Supplied text »

In CBS’s new series HOSTAGES, Mondays at 10 PM, Toni Collette plays noted surgeon Dr. Ellen Sanders, who is chosen to operate on the President of theUnited States (James Naughton). This is great news for Ellen, until she, her husband (Tate Donovan) and their adolescent son Jake (Mateus Sanders) and daughter Morgan (Quinn Taylor) are held captive in their own home by a small group led by renegade FBI agent Duncan Carlisle (Dylan McDermott).Duncan demands that Ellen let the president die during surgery – or her family will be killed. In the pilot episode, Ellen lets the president live, setting the stage for a whole series of manipulations and negotiations.
Jeffrey Nachmanoff (CHICAGO FIRE, THE DAY AFTER TOMORROW), who co-developed the U.S. version of HOSTAGES with Alon Aranya from Rotem Shamir’s original Israeli series, and Nachmanoff’s fellow writer/executive producer Rick Eid (CSI, LAW & ORDER) talk about their thriller at a Television Critics Association event.
ASSIGNMENT X: How did HOSTAGES come about as a project?
JEFFREY NACHMANOFF: It was a pitch for an Israeli television show. Alon Aranya is one of our producers – he acquired the rights and brought it to JBTV [Jerry Bruckheimer’s television production company].
AX: There seems to be a small surge of American television material based on Israeli television lately – IN TREATMENT, HOMELAND, now HOSTAGES. Do you have any idea why that is?
NACHMANOFF: I have absolutely no idea, except to say that I think that in our market sometimes, we get so focused on chasing last year’s successes that we get a little bit tripped up, instead of thinking broad, whereas in their market, I don’t think they have those same kinds of financial pressures, because the stakes are different, and they’re able to think a little more freely.
RICK EID: I think a lot of times – I may be totally making this up, but in terms of the foreign markets, with smaller TV infrastructure, it’s more of an auteur business and they say, “Hey, here’s some money, go do your thing.” And sometimes in that environment, some really original material is developed.
AX: Do you see any similarities between HOSTAGE and 24?
EID: Well, certainly 24 is the granddaddy of network serialized programming. I think there are some similarities. Look, I was a fan of the show. It’s quite different also. That’s a pure procedural in which the main character is an agent of the government, trying to fulfill a mission. In ours, the main characters are an ordinary American family. But in the pitch, I’m not shy about it. When we were first pitching a show, I described it as, “24 meets DOWNTON ABBEY.” [laughs] Elements of family and elements of action and suspense.

Data under study »
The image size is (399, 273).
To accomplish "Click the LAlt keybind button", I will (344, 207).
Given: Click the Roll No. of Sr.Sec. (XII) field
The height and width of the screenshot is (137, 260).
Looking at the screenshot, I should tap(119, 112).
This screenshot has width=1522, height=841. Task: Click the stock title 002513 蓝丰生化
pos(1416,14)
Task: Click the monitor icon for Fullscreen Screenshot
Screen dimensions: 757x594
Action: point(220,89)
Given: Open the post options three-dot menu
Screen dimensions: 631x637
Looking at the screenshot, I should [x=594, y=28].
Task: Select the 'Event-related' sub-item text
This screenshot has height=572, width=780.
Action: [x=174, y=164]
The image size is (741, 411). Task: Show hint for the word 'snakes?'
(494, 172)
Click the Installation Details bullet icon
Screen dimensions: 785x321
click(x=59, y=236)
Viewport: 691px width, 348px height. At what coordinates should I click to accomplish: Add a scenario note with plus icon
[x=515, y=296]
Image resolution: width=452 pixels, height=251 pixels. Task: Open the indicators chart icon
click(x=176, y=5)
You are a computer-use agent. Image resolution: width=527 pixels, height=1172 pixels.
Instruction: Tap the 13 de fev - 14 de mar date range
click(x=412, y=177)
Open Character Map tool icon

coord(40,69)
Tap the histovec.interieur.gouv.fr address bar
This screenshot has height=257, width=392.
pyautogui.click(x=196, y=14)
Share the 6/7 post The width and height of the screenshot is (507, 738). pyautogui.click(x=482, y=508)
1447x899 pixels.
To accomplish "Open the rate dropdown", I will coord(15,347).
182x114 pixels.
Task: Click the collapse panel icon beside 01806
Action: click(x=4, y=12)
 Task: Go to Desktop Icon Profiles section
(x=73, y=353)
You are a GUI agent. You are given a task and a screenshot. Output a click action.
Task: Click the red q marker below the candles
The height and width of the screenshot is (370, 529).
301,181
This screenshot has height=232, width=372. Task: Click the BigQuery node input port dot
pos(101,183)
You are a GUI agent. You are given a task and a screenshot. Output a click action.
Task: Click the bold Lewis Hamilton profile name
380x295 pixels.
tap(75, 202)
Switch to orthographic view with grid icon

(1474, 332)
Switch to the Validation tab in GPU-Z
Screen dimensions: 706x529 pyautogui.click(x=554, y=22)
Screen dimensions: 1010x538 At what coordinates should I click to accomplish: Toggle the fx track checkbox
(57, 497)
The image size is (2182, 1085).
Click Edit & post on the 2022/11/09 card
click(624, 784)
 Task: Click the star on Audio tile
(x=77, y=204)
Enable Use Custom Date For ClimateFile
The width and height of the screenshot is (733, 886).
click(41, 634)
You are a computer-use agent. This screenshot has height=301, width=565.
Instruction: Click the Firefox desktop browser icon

Prompt 1 »
Answer these questions from the HOSTAGES interview:
(a) On what night and at what time does HOSTAGES air on CBS?
(b) Who acquired the rights to the Israeli show and brought it to JBTV?
(c) How did Rick Eid describe the show when he first pitched it?
Prompt 2 » Write the next part of the HOSTAGES interview, picking up after its final line.

Exercise result 1 »
(a) Mondays at 10 PM.
(b) Alon Aranya.
(c) As "24 meets DOWNTON ABBEY."

Exercise result 2 »
NACHMANOFF: Hopefully, the suspense and tension will feel a little bit like 24. I mean, that’s a successful show that had a great run.
AX: I was just thinking in terms of each episode of HOSTAGES being roughly one day, versus it being an hour on 24 …
NACHMANOFF: The time isn’t really part of the concept like it was in 24. That was ingrained in the DNA of the show. This is just how our show sort of unfolded. It made sense for each day to be an episode.
AX: Is there anything you were looking at for inspiration in terms of style and/or structure?
EID: To us, it’s a psychological thriller masquerading as a family drama. So it’s really a family drama meets psychological suspense thriller. So Hitchcock is the one that I’m talking about the most.
AX: How does your writing partnership work?
EID: We collaborate on ideas. Literally, we split up the script, and then we write, and we rewrite each other, we rewrite ourselves, it’s very collaborative.
NACHMANOFF: I jokingly said at one point to my wife, “It’s awesome. It’s like I hit the clone button. Now there’s two of me.” Because as soon as Rick came on board, we started working on the series document. Now we’ve written two scripts together and I can’t tell or even remember which scenes he wrote and which scenes I wrote. They’re all blended together.
AX: Are there any characters that are either particularly easy or particularly difficult for you to write?
EID: Not really. I mean, if you’ve broken the right story and the episode’s working, it should all feel right, so, so far, so good.
AX: In the CBS upfront presentation, footage was shown of Ellen and Duncan kissing. What should we derive from that?
EID: We are committed to the idea that the relationship is going to be interesting and unpredictable between the hostage and the hostage-taker.
AX: The daughter character, Morgan, is pregnant. How much is that going to factor into the storyline?
EID: She’s in the earliest stages of pregnancy you can imagine. It’s a part of her storyline, but we don’t want her being “the girl that’s pregnant” to define her character. She’s not just a girl that’s pregnant, she’s a real person and it’s an issue, and it’s something she’s dealing with, and we’re going to treat it seriously and delicately.
AX: What do you think Dylan McDermott and Toni Collette bring to HOSTAGES?
EID: Lots and lots of talent. They’re both great actors, so we’re lucky.
AX: Silly, tweaky question – James Naughton, who plays your U.S. president, has one of the most recognizable voices on TV, as he does a lot of commercials, especially for Ci*a*lis. In writing his dialogue, do you have to be careful that you don’t have any words that begin with the sound “See”?
NACHMANOFF: Now that we know that, we’ll keep an eye on it, but you need an iconic actor to be the president, and everyone’s used Morgan Freeman a million times, I don’t think he’s available, so Jim just felt like he’s a realistic guy to be a president.
EID: We hope people recognize him so much on this show that it in fact becomes an iconic voice for C*i*alis, they get their bang for their buck.
AX: Do you have any other projects going on that we should know about?
EID: Not right now. This is enough. This is good.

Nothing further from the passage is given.